Problemi da risolvere:
**A)** Puoi riscrivere come elenco il paragrafo del testo sull'educazione che inizia con «Chi ha la mia età o giù di lì», mantenendone i fatti principali?
**B)** Puoi scrivere il seguito del testo sull'educazione, a partire dal punto in cui si interrompe?

== Sezione del documento

Chi ha la mia età o giù di lì è cresciuto in un'epoca in cui, ancora, la famiglia, la scuola, la società gliel'ha trasmessa, la differenza. Educare voleva dire anche questo. Liberi poi di trasgredire, di deviare, di cadere. Ci si rialzava e si riprendeva la strada. A noi, questo hanno insegnato. Oggi no. Non era mai accaduto nella storia dell'uomo: siamo la prima generazione che ha abdicato al proprio compito educativo, che ha gettato i propri figli nel labirinto, che lascia i giovani impantanati in questa melma in cui vogliono farci credere che tutto sia uguale al contrario di tutto. Chi sono io per dirti cosa è bene e cosa è male, cosa è giusto e cosa è sbagliato? Chi sono io per indicarti la strada? Cercala da te.

====
== Materiale fornito

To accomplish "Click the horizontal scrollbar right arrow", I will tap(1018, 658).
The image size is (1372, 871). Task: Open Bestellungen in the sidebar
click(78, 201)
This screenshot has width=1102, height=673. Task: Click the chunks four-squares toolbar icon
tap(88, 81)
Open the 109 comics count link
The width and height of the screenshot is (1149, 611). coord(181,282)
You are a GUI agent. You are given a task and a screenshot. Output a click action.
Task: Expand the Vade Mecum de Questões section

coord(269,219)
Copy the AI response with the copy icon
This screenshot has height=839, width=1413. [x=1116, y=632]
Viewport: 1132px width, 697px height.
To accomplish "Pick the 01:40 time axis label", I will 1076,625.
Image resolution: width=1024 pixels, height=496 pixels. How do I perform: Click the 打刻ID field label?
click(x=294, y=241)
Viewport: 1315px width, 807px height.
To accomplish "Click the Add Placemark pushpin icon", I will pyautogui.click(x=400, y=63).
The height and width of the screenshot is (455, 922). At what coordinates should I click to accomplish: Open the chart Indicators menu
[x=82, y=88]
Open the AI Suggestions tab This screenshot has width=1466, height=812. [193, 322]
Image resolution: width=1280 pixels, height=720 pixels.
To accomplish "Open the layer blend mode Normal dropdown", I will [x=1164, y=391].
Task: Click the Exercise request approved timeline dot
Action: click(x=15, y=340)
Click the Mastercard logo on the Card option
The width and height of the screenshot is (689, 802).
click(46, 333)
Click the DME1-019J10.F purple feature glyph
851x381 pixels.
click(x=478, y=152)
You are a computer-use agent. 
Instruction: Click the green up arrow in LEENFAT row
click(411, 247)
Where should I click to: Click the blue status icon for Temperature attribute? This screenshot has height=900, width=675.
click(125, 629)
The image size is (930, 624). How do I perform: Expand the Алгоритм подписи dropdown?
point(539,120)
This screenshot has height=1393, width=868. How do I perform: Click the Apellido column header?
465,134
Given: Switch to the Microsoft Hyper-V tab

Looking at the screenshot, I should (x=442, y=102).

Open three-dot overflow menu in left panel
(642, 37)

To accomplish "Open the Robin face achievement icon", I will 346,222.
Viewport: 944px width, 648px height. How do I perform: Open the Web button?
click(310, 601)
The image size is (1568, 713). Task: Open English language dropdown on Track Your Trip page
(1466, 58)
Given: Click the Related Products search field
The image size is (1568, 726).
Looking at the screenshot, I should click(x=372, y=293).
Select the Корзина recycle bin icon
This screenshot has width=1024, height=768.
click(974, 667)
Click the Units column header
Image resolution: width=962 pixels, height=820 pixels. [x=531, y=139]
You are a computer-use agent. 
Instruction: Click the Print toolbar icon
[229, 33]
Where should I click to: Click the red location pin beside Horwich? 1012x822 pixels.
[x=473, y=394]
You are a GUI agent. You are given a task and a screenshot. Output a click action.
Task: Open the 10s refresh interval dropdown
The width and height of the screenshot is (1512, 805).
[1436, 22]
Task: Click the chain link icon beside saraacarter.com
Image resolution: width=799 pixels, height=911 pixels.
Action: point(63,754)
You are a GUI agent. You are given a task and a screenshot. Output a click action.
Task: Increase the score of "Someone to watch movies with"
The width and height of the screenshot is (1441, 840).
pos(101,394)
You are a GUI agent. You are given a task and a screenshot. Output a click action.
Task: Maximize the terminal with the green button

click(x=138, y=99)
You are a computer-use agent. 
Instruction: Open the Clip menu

====

Risposte:
**A)**
- Chi ha l'età di chi scrive è cresciuto in un'epoca in cui famiglia, scuola e società trasmettevano ancora la differenza, e anche questo significava educare.
- Si restava liberi di trasgredire, deviare e cadere, ma poi ci si rialzava e si riprendeva la strada.
- Oggi non è più così: per la prima volta nella storia dell'uomo una generazione ha abdicato al proprio compito educativo.
- Questa generazione ha gettato i figli nel labirinto e lascia i giovani impantanati in una melma in cui tutto sembrerebbe uguale al contrario di tutto.
- L'atteggiamento di oggi è rinunciare a dire cosa è bene e cosa è male, cosa è giusto e cosa è sbagliato, e a indicare la strada, lasciando che ciascuno la cerchi da sé.

**B)**
Al massimo gli diciamo come fare i furbetti, come non rischiare la galera, come non finire in ospedale, o in un rigurgito di senso civico, come non danneggiare gli altri, sull'onda del refrain la mia libertà finisce dove comincia la tua. Che farsene, poi, di questa libertà, come orientarla, non è dato sapere.
Insomma: bontà nostra viene fornita ai ragazzi qualche strategia di sopravvivenza nella selva oscura, ma neanche una bussola scassata per trovare l'uscita, e figuriamoci se qualcuno oggi ha ancora voglia di candidarsi novello Virgilio. Bussola e guida ledono la libertà, feriscono l'autodeterminazione, dice il pensiero unico che va tanto di moda. Vade retro.
E così leggo su Repubblica, a firma di Roberta Giommi, psicologa della sessualità: «Carlotta mi chiede cosa deve fare perché ha avuto rapporti a rischio con più ragazzi nella stessa sera e sta aspettando con paura le mestruazioni. E' minorenne e la invito ad andare al consultorio giovani. Provo sgomento a pensare che sono passati tanti anni da quando sono nati i consultori giovani e ancora non si sa come coniugare il desiderio di essere liberi nel sesso e la protezione».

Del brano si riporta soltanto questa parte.